THE NEXT four years will not be an easy ride for the quartet of centre-right parties. The Slovak Democratic and Christian Union (SDKÚ), the Christian Democratic Movement (KDH), Freedom and Solidarity (SaS) and Most-Híd are punching their ticket on the parliamentary train with some audacious ambitions.
A big cut in the public finance deficit and halting further growth in the public debt, a constitutional law requiring a balanced state budget, a commitment to freeze the overall tax and payroll tax burden, and simplifying the country’s payroll tax system are all on the dining-car menu that the incoming government is promising to serve up over the next four years.
While the name of the next finance minister had not been announced by June 24, it has been clear for some time that whoever heads the Finance Ministry will face the gargantuan task of diagnosing the actual condition of the state coffers and then finding ways to consolidate the public finances. But the ruling quartet says it is determined to preserve the 19-percent flat tax rate and says tax increases will not be on the menu.
Though the coalition promises a substantial reform of the payroll tax system, the contributions which are channelled to the social security provider and for health insurance, the likely changes will not replicate a pet project of SaS called the contribution bonus.
Richard Sulík’s party had wanted to have most of the 13 different transfers going for social security and health care replaced by just two: one 9-percent social security contribution and one 9-percent contribution for health care.

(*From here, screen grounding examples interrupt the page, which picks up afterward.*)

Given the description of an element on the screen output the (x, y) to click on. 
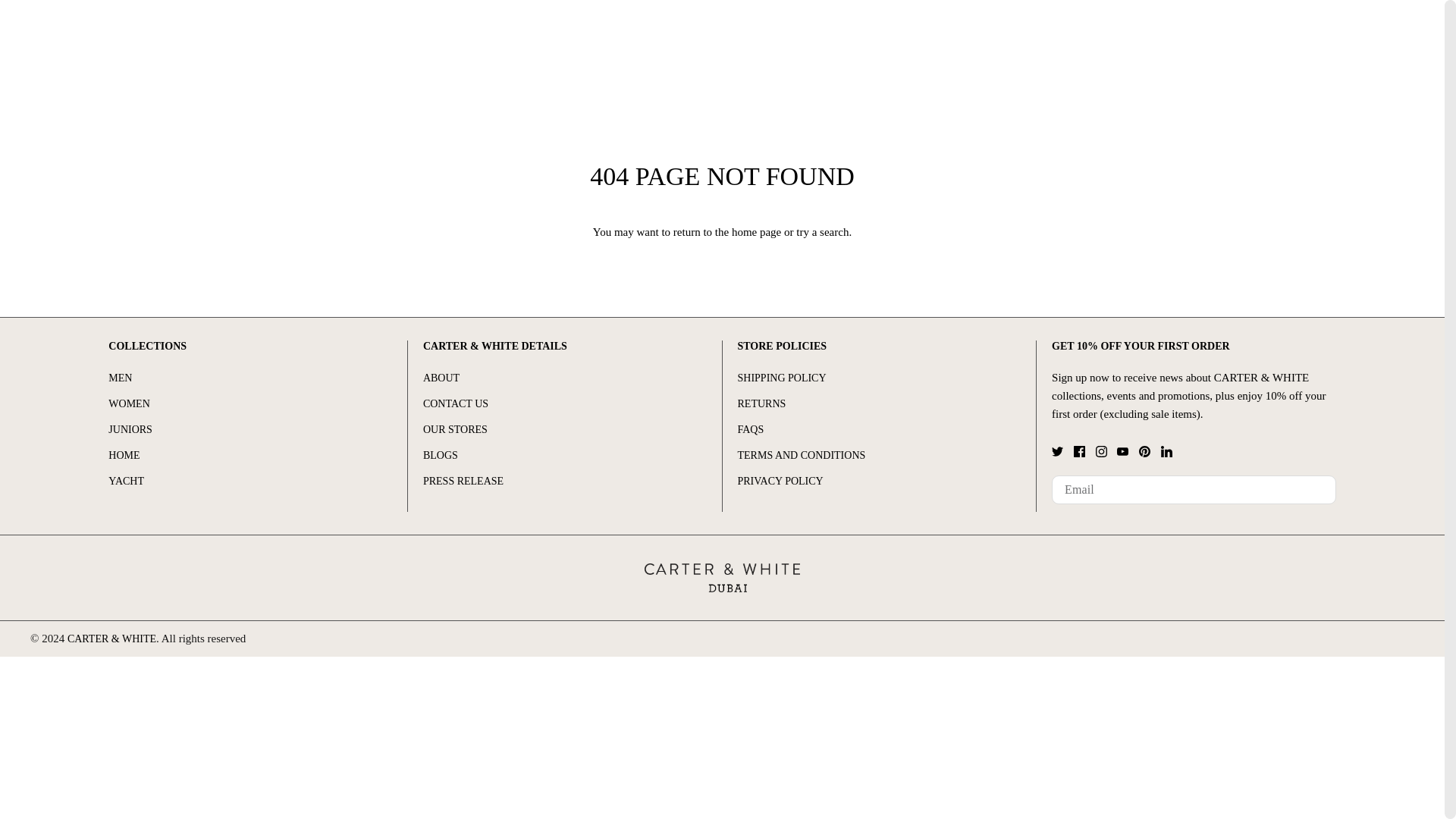
INSTAGRAM (1101, 451)
TWITTER (1056, 451)
FACEBOOK (1079, 451)
PINTEREST (1144, 451)
YOUTUBE (1122, 451)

The Sme daily reported that a so-called super-gross wage will be introduced in which the gross income of an employee will be adjusted based on the employers’ transfers and this super-gross wage would then serve as the basis for calculating the employee’s contributions.

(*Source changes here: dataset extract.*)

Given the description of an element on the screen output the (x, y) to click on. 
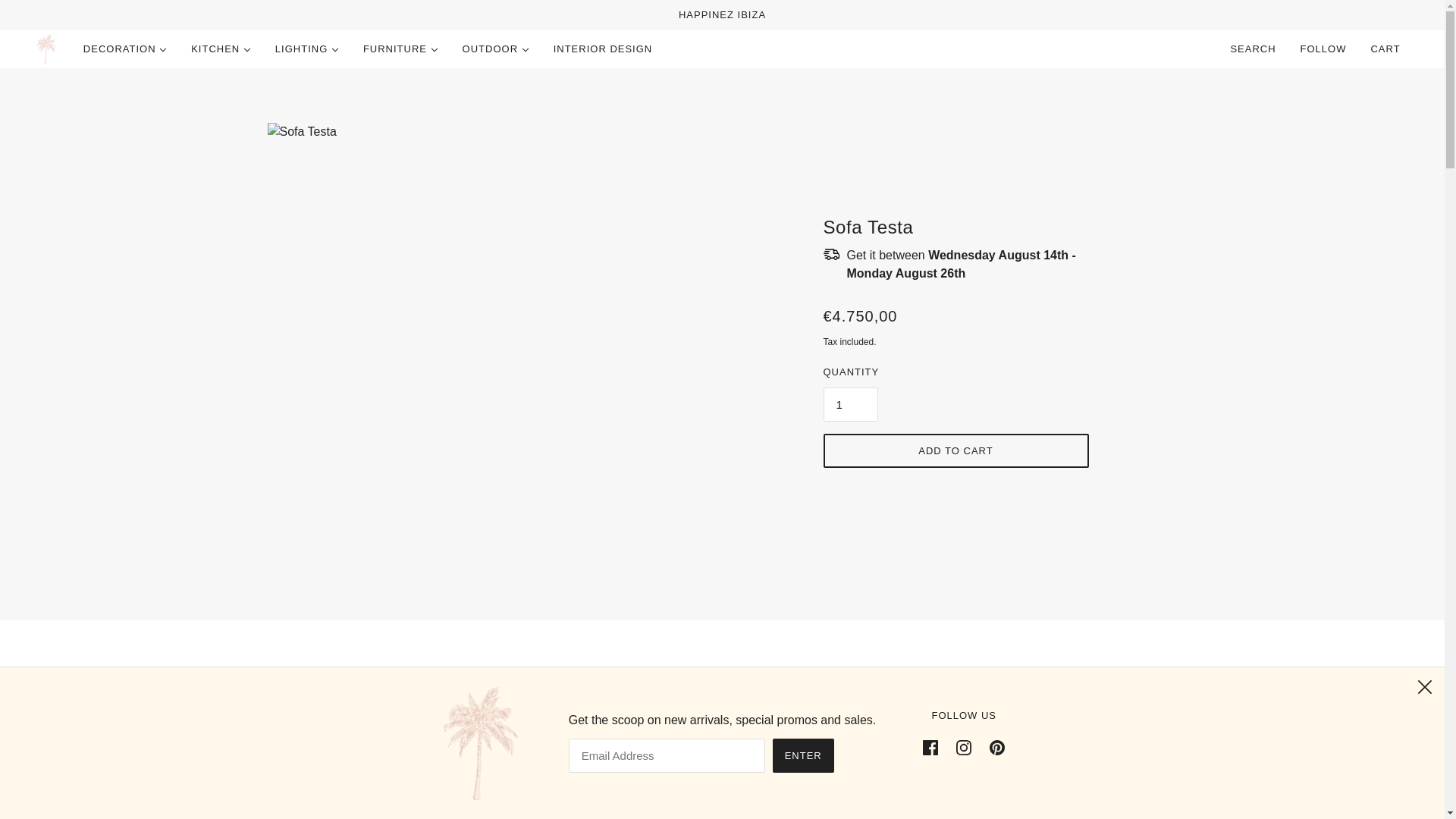
Instagram (963, 747)
KITCHEN (221, 48)
DECORATION (125, 48)
1 (850, 404)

Within the Ministry of Transport’s mandate, some privatisation plans that had been shelved under Robert Fico’s government will be resuscitated and the incoming coalition has said it will open the doors of Bratislava Airport wide to welcome a strategic foreign investor. A privatisation deal allowing the entry of the TwoOne consortium, made up of Vienna Airport, Austria’s Raiffeisen Zentralbank, and Slovak private equity group Penta Investments, into ownership and management of Bratislava Airport was nixed shortly after the 2006-2010 government took power.

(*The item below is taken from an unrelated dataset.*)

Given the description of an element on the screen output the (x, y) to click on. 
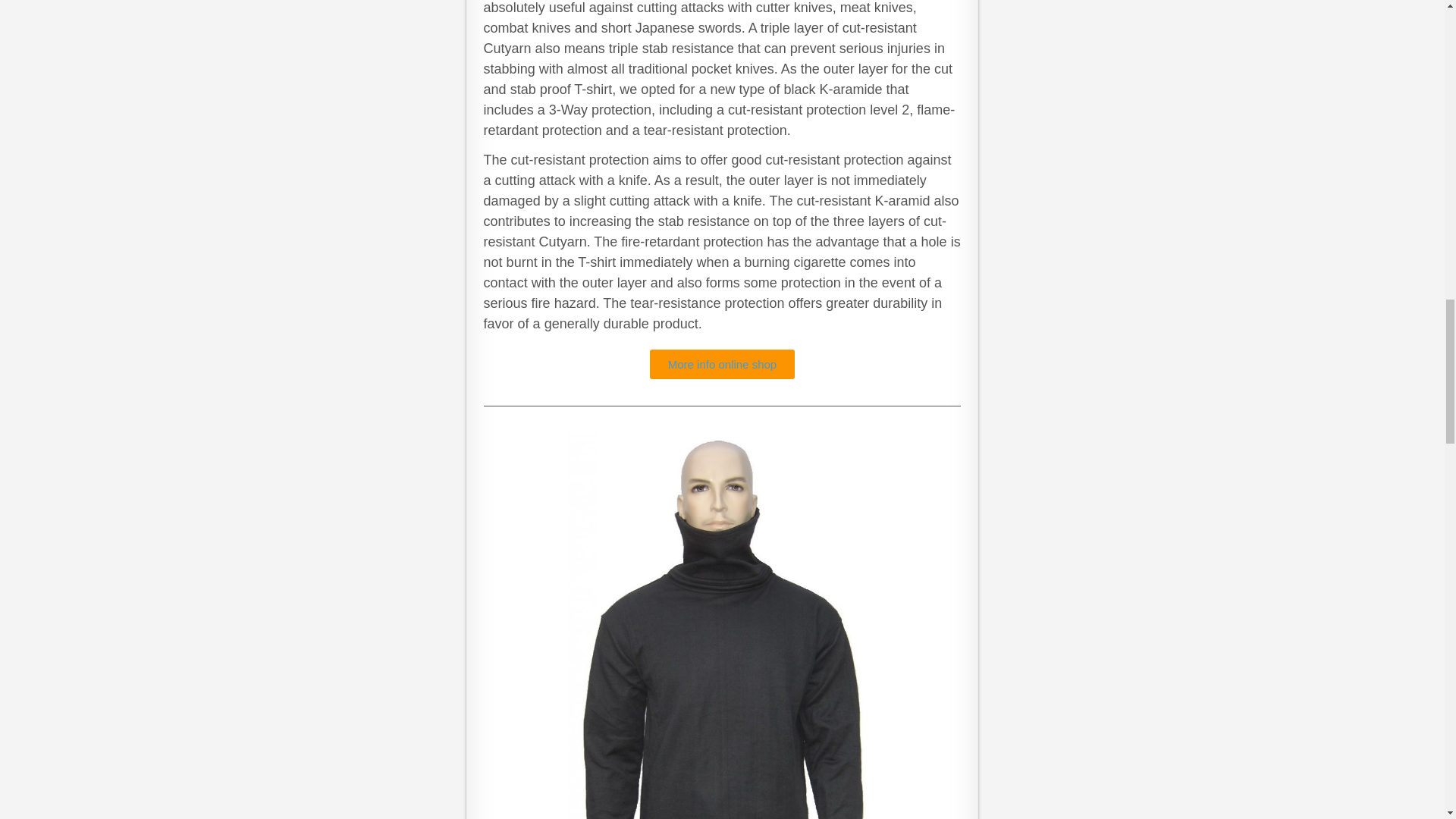
More info online shop (721, 364)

The coalition says it will also invite a strategic investor into Slovakia’s rail cargo transport company, Cargo, in contrast to the plan of the Fico government to reconstitute a national railway giant by bringing the current railway network operator and the passenger and cargo transport companies back under one roof. Observers had interpreted Fico’s proposal as a way to resurrect Slovakia’s one-time railway goliath, Železnice Slovenskej Republiky (ŽSR), which had been sliced into three independent businesses by the previous government of Mikuláš Dzurinda.
The incoming government coalition also says it will nix the scheme to build a wide-gauge railway line from Košice to Bratislava and on to Vienna.
The mega project to complete a cross-country highway linking Bratislava and Košice through private-public partnership projects, PPPs, will come under close scrutiny by the new government. Earlier this year, the then-opposition parties questioned the government’s strategy to build highways by using PPPs, suggesting that the first package of projects was overpriced and that the state would have been much better off paying for highways directly through the state budget or by using European Union funds.
The coalition quartet also says it will bring more stability to the country’s pension system, especially the so-called second private pillar, which was forced to make numerous operational changes by the past government: it changed the fee structure for the private pension fund management companies and mandated a so-called guarantee fund for pension savers so that it was impossible for their personal accounts to dip below the principal sum they had invested. The second-pillar management companies objected to both changes, stating that they endangered their business operations and reduced the long-term value of future pensions for those individuals participating in these savings programmes.
The new government might also institute more flexibility in the labour market by modifying the Labour Code. The Fico government had taken revised the code to make employment relationships more favourable to employees and stricter towards employers. While in parliamentary opposition, the centre-right parties were critical of these changes. The coalition has also declared its intention to boost employment for those who have been unemployed for long periods, Sme wrote.
Changes are looming also for the health-care sector as a declared priority of the coalition is to change methods for financing hospitals and repealing the legislation that prohibits private health insurers from paying dividends to their shareholders. Currently, private health insurers must channel any profits back into the health-care system.